— Start DATA LISTING —

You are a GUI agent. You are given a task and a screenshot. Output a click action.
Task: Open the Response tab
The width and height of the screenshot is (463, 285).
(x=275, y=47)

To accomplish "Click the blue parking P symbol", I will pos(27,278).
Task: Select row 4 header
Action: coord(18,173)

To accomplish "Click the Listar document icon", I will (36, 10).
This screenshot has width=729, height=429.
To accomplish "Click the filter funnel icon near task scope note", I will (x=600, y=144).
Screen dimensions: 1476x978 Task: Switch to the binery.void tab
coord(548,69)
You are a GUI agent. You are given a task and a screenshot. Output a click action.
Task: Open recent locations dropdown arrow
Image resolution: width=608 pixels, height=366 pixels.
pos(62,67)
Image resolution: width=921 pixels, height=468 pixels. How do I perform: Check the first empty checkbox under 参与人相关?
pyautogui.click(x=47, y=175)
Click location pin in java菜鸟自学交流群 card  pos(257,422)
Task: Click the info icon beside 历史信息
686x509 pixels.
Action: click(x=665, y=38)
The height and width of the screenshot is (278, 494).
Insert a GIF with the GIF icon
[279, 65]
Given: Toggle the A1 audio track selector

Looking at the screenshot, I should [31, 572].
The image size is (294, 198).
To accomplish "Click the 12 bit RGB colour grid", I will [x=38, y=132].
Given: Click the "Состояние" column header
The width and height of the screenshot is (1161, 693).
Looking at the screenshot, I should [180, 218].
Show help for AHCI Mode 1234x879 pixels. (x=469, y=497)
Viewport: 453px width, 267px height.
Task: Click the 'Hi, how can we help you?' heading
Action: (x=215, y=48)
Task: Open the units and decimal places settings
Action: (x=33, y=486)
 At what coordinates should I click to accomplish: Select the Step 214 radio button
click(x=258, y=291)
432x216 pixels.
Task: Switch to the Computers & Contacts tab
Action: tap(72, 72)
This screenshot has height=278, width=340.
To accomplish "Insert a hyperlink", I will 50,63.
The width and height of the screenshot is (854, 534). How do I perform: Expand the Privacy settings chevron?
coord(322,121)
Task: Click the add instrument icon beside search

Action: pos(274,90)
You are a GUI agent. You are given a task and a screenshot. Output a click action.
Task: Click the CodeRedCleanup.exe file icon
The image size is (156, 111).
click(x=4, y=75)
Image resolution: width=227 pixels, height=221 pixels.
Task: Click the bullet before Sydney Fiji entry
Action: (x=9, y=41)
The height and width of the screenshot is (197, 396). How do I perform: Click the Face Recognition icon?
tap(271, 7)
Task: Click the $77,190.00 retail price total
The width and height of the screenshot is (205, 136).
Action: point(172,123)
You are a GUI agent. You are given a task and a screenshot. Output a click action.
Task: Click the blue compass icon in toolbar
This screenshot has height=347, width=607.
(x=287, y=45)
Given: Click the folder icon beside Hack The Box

— End DATA LISTING —

## WORK TO COMPLETE
Reproduce all of the entries above verbatim, line by line, without altering any character.

## ANSWER IN FULL
You are a GUI agent. You are given a task and a screenshot. Output a click action.
Task: Open the Response tab
The width and height of the screenshot is (463, 285).
(x=275, y=47)

To accomplish "Click the blue parking P symbol", I will pos(27,278).
Task: Select row 4 header
Action: coord(18,173)

To accomplish "Click the Listar document icon", I will (36, 10).
This screenshot has width=729, height=429.
To accomplish "Click the filter funnel icon near task scope note", I will (x=600, y=144).
Screen dimensions: 1476x978 Task: Switch to the binery.void tab
coord(548,69)
You are a GUI agent. You are given a task and a screenshot. Output a click action.
Task: Open recent locations dropdown arrow
Image resolution: width=608 pixels, height=366 pixels.
pos(62,67)
Image resolution: width=921 pixels, height=468 pixels. How do I perform: Check the first empty checkbox under 参与人相关?
pyautogui.click(x=47, y=175)
Click location pin in java菜鸟自学交流群 card  pos(257,422)
Task: Click the info icon beside 历史信息
686x509 pixels.
Action: click(x=665, y=38)
The height and width of the screenshot is (278, 494).
Insert a GIF with the GIF icon
[279, 65]
Given: Toggle the A1 audio track selector

Looking at the screenshot, I should [31, 572].
The image size is (294, 198).
To accomplish "Click the 12 bit RGB colour grid", I will [x=38, y=132].
Given: Click the "Состояние" column header
The width and height of the screenshot is (1161, 693).
Looking at the screenshot, I should [180, 218].
Show help for AHCI Mode 1234x879 pixels. (x=469, y=497)
Viewport: 453px width, 267px height.
Task: Click the 'Hi, how can we help you?' heading
Action: (x=215, y=48)
Task: Open the units and decimal places settings
Action: (x=33, y=486)
 At what coordinates should I click to accomplish: Select the Step 214 radio button
click(x=258, y=291)
432x216 pixels.
Task: Switch to the Computers & Contacts tab
Action: tap(72, 72)
This screenshot has height=278, width=340.
To accomplish "Insert a hyperlink", I will 50,63.
The width and height of the screenshot is (854, 534). How do I perform: Expand the Privacy settings chevron?
coord(322,121)
Task: Click the add instrument icon beside search

Action: pos(274,90)
You are a GUI agent. You are given a task and a screenshot. Output a click action.
Task: Click the CodeRedCleanup.exe file icon
The image size is (156, 111).
click(x=4, y=75)
Image resolution: width=227 pixels, height=221 pixels.
Task: Click the bullet before Sydney Fiji entry
Action: (x=9, y=41)
The height and width of the screenshot is (197, 396). How do I perform: Click the Face Recognition icon?
tap(271, 7)
Task: Click the $77,190.00 retail price total
The width and height of the screenshot is (205, 136).
Action: point(172,123)
You are a GUI agent. You are given a task and a screenshot. Output a click action.
Task: Click the blue compass icon in toolbar
This screenshot has height=347, width=607.
(x=287, y=45)
Given: Click the folder icon beside Hack The Box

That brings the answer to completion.